DESCRIPTION OF SYMBOLS 10 Printing apparatus 13 Ink supply mechanism 14 Plate cylinder 15 Plate cylinder motor 22 Stage 26 Lifting motor 31 Linear motor 32 Linear motion guide 40 Heating unit 45 Cooling unit 50 Transfer mechanism 90 Control part PA Printing area PK Printing result PL Printing plate PR Pattern area W substrate

Claims (10)

A stage for holding a substrate having a printing area in a horizontal position;
A hollow cylindrical plate cylinder on the outer peripheral surface of which a printing plate having a predetermined pattern of protrusions formed on the surface is mounted;
A supply mechanism for supplying a printing material to the printing plate mounted on the plate cylinder;
A transfer mechanism for transferring the predetermined pattern to the printing region by pressing the printing plate supplied with the printing material against the substrate;
With
The transfer mechanism is
A rotation mechanism that rotates the plate cylinder around a rotation axis along a horizontal direction;
A horizontal movement mechanism for relatively moving the stage holding the substrate and the plate cylinder along a horizontal direction perpendicular to the rotation axis;
Have
A printing apparatus comprising: a plurality of temperature adjustment units that extend in a circumferential direction along a circumferential direction of the plate cylinder in a direction parallel to the rotation axis and adjust the temperature of the plate cylinder. The printing apparatus according to claim 1.
The plurality of temperature adjustment units are:
A heating unit for heating the plate cylinder;
A cooling unit for cooling the plate cylinder;
A printing apparatus comprising: The printing apparatus according to claim 2, wherein
The printing apparatus, wherein the heating unit and the cooling unit are alternately arranged along the circumferential direction on an inner peripheral surface of the plate cylinder. The printing apparatus according to any one of claims 1 to 3,
The printing apparatus further comprising control means for individually controlling temperatures of the plurality of temperature adjustment units so that a width of the predetermined pattern of the printing plate parallel to the rotation axis coincides with a width of the printing area. apparatus. The printing apparatus according to any one of claims 1 to 4,
The predetermined pattern is a stripe pattern,
The printing apparatus, wherein the printing plate is mounted on the plate cylinder so that a stripe forming direction of convex portions of the printing plate coincides with a circumferential direction of the plate cylinder. A substrate holding step for holding the substrate in which the printing area is defined in a horizontal posture;
A printing plate mounting step for mounting a printing plate having a predetermined pattern of protrusions on the outer surface of a hollow cylindrical plate cylinder;
Supplying a printing material to the printing plate mounted on the plate cylinder;
The printing material is supplied by moving the substrate and the plate cylinder relatively along a horizontal direction perpendicular to the rotation axis while rotating the plate cylinder about a rotation axis along the horizontal direction. A transfer step of pressing the printed plate against the substrate and transferring the predetermined pattern to the printing area;
A temperature adjustment step for adjusting the temperature of the plate cylinder by a plurality of temperature adjustment units provided on the inner peripheral surface of the plate cylinder along the circumferential direction and extending in a direction parallel to the rotation axis;
A printing method comprising: The printing method according to claim 6.

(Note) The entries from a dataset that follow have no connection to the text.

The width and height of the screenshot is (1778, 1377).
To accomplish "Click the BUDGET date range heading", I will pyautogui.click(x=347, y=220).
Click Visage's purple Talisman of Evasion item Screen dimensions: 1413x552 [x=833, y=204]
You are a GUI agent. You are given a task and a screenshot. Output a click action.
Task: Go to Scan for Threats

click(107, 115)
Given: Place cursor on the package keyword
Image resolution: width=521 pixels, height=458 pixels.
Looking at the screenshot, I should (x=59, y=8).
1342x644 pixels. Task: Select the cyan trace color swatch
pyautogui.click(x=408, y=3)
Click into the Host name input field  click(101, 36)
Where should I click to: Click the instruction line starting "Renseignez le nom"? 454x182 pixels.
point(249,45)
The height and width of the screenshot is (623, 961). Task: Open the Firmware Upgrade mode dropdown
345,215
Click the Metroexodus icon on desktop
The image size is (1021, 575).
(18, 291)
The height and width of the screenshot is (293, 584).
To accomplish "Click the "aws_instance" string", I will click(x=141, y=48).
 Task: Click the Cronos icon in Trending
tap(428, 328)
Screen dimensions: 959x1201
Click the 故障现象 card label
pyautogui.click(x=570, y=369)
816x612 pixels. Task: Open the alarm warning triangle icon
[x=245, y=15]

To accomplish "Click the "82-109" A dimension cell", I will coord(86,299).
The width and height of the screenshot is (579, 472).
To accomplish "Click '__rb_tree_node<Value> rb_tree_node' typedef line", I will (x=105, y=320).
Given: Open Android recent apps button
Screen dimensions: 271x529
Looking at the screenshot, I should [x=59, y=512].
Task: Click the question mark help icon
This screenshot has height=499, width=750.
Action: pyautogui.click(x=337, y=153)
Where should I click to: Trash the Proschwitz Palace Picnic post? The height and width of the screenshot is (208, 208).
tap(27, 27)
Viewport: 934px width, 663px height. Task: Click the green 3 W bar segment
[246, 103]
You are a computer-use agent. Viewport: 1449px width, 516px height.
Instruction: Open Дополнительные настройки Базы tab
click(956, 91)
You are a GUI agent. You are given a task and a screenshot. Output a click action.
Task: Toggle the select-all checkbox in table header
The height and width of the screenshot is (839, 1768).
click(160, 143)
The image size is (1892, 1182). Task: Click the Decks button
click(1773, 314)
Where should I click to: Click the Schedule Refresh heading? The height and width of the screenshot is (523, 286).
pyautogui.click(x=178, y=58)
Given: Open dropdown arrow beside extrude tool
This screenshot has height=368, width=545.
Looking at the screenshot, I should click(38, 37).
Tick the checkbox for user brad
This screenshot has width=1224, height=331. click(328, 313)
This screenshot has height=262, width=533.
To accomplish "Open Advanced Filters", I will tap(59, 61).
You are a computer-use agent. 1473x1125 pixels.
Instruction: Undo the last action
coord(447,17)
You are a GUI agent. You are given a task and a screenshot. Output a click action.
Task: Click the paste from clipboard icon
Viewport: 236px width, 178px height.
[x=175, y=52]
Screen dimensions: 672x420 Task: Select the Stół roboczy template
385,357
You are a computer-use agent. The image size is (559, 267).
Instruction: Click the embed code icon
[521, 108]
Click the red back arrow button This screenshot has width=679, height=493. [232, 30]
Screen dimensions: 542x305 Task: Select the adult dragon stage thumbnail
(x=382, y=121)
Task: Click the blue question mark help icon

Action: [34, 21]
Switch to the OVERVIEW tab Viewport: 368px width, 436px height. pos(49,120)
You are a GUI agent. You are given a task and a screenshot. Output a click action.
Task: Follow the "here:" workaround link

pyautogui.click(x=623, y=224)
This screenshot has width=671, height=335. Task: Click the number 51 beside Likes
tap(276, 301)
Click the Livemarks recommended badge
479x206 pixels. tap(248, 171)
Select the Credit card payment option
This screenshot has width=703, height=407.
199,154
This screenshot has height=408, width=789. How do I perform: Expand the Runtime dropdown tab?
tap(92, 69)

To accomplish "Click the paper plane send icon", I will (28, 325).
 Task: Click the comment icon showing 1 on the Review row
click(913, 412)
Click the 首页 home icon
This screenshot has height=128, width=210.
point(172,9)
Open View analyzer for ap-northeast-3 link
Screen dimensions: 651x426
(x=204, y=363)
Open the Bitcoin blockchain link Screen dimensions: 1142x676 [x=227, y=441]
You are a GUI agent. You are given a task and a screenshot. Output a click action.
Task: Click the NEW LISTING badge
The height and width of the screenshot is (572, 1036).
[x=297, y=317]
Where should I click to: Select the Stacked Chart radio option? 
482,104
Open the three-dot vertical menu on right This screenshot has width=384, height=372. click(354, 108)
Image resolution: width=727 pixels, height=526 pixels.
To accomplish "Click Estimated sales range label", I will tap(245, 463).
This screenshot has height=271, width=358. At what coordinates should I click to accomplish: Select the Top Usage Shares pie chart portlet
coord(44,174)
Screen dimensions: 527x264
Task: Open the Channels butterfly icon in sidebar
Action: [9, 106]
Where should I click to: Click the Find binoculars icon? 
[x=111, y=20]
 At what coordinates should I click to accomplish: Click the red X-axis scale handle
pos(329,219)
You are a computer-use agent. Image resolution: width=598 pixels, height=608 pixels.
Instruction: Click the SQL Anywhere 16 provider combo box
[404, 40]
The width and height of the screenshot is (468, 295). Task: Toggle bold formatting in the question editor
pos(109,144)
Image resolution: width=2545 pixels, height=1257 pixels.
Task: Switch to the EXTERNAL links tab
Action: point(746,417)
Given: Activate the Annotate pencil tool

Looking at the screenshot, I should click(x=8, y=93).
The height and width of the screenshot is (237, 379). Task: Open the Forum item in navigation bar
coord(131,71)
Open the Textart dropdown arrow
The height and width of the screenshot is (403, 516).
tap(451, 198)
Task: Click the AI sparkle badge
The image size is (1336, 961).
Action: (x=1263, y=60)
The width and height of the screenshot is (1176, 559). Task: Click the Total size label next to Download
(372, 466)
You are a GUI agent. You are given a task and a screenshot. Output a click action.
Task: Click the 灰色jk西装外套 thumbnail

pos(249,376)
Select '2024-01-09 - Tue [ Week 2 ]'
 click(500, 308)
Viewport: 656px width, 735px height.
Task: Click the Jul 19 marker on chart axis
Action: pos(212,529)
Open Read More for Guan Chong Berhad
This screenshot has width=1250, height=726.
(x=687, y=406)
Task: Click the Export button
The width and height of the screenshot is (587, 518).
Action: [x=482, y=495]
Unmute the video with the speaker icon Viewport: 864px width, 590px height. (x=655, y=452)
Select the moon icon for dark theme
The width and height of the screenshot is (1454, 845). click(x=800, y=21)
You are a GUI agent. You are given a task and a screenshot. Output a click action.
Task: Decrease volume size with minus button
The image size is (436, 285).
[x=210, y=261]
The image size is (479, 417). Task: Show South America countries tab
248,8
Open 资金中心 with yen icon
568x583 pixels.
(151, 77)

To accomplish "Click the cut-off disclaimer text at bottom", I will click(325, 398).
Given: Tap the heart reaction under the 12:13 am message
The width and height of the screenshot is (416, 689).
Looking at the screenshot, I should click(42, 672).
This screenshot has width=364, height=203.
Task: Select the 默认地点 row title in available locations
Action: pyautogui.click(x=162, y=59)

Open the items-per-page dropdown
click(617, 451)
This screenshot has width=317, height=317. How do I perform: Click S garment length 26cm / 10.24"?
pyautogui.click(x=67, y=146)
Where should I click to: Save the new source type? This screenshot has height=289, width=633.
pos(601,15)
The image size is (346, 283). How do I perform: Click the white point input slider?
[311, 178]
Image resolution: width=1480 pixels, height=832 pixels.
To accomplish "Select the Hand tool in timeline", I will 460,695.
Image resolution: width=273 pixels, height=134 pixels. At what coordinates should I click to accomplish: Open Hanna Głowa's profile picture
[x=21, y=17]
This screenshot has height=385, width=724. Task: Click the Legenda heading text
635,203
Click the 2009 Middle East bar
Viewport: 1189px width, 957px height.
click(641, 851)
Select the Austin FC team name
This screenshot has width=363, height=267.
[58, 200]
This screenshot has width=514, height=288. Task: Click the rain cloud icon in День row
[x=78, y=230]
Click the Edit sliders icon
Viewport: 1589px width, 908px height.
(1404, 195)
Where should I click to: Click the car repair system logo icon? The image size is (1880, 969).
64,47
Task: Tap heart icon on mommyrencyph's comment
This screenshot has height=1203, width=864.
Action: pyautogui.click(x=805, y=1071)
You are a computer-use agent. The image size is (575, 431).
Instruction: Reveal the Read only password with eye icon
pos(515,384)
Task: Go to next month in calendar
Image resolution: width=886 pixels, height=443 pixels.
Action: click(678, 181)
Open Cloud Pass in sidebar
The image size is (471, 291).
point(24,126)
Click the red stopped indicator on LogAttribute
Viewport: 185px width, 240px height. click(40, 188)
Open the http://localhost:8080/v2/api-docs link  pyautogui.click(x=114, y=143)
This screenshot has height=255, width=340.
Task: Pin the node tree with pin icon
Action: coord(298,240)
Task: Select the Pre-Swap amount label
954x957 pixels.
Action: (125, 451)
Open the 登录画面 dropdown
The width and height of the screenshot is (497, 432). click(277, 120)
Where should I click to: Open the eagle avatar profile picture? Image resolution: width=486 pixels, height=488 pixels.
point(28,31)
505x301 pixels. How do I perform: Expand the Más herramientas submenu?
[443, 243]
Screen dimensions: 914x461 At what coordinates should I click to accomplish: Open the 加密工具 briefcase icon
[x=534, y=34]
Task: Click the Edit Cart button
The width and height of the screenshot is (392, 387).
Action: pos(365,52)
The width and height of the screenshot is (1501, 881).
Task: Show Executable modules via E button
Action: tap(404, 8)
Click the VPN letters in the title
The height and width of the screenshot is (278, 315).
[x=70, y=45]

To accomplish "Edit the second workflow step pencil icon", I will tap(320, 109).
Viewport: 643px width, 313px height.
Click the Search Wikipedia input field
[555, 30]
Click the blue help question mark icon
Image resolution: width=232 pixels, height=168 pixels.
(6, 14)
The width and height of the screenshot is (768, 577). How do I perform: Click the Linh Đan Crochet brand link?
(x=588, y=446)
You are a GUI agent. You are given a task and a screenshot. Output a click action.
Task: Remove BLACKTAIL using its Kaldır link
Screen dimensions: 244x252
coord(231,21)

The plurality of temperature adjustment units are:
A heating unit for heating the plate cylinder;
A cooling unit for cooling the plate cylinder;
A printing method comprising: The printing method according to claim 7, wherein
The printing method, wherein the heating unit and the cooling unit are alternately arranged along the circumferential direction on the inner peripheral surface of the plate cylinder. In the printing method in any one of Claims 6-8,
In the temperature adjustment step, the temperature of the plurality of temperature adjustment units is individually adjusted so that a width of the predetermined pattern of the printing plate parallel to the rotation axis coincides with a width of the printing area. How to print. In the printing method in any one of Claims 6-9,
The predetermined pattern is a stripe pattern,
In the printing plate mounting step, the printing plate is mounted on the plate cylinder so that a stripe forming direction of convex portions of the printing plate coincides with a circumferential direction of the plate cylinder.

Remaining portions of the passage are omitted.